Aim
Give these rows as a numbered list, skipping the blank lines, and leave the pictures out of your answer.

Provided material

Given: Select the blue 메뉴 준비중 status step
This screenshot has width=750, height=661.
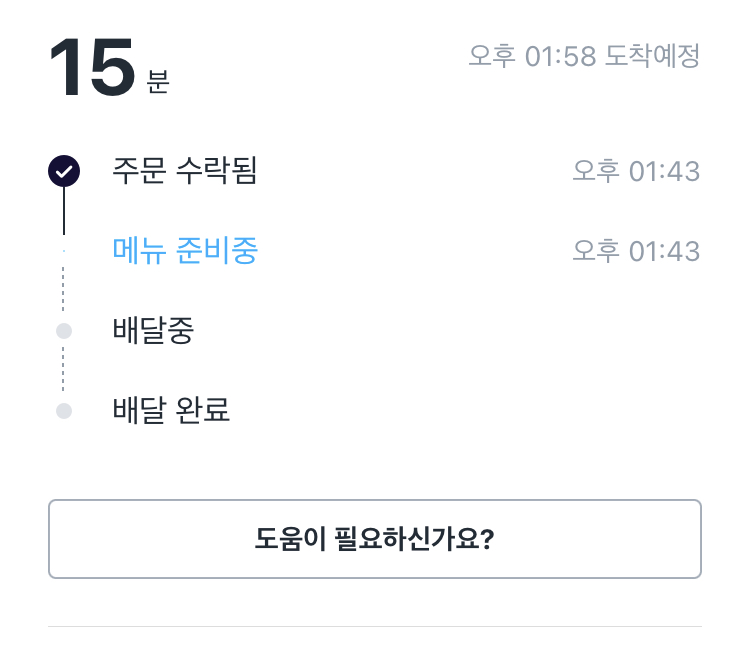Looking at the screenshot, I should point(185,250).
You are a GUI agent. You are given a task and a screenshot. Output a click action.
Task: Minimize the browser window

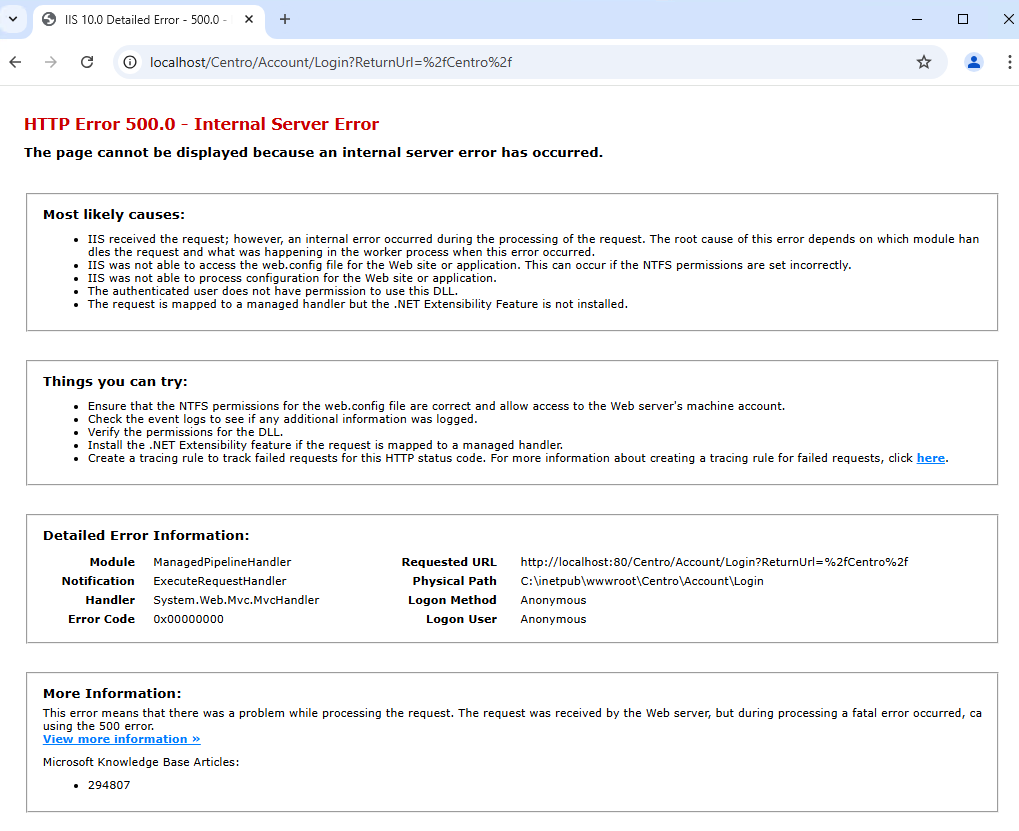916,19
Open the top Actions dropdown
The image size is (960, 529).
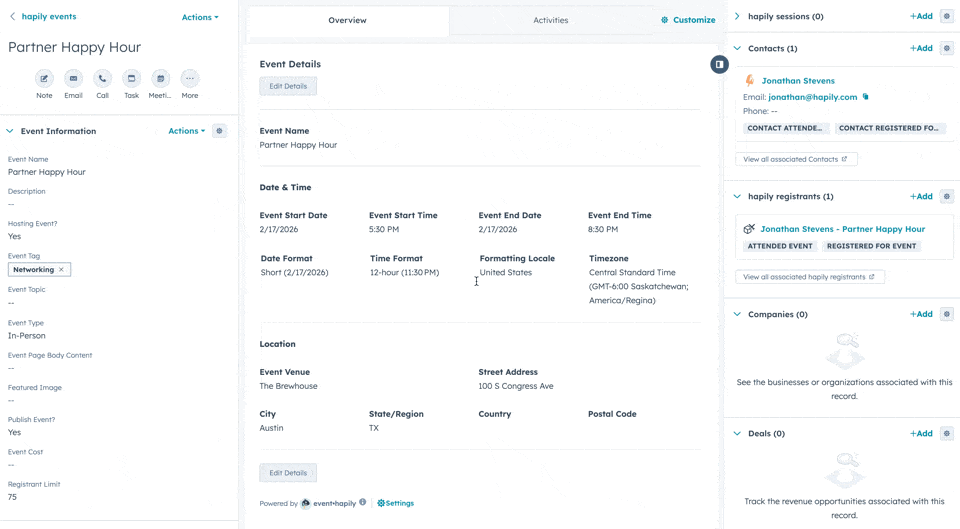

Problem solution
1. Given: Select the blue 메뉴 준비중 status step
2. This screenshot has width=750, height=661.
3. Looking at the screenshot, I should point(185,250).
4. You are a GUI agent. You are given a task and a screenshot. Output a click action.
5. Task: Minimize the browser window
6. 916,19
7. Open the top Actions dropdown
8. The image size is (960, 529).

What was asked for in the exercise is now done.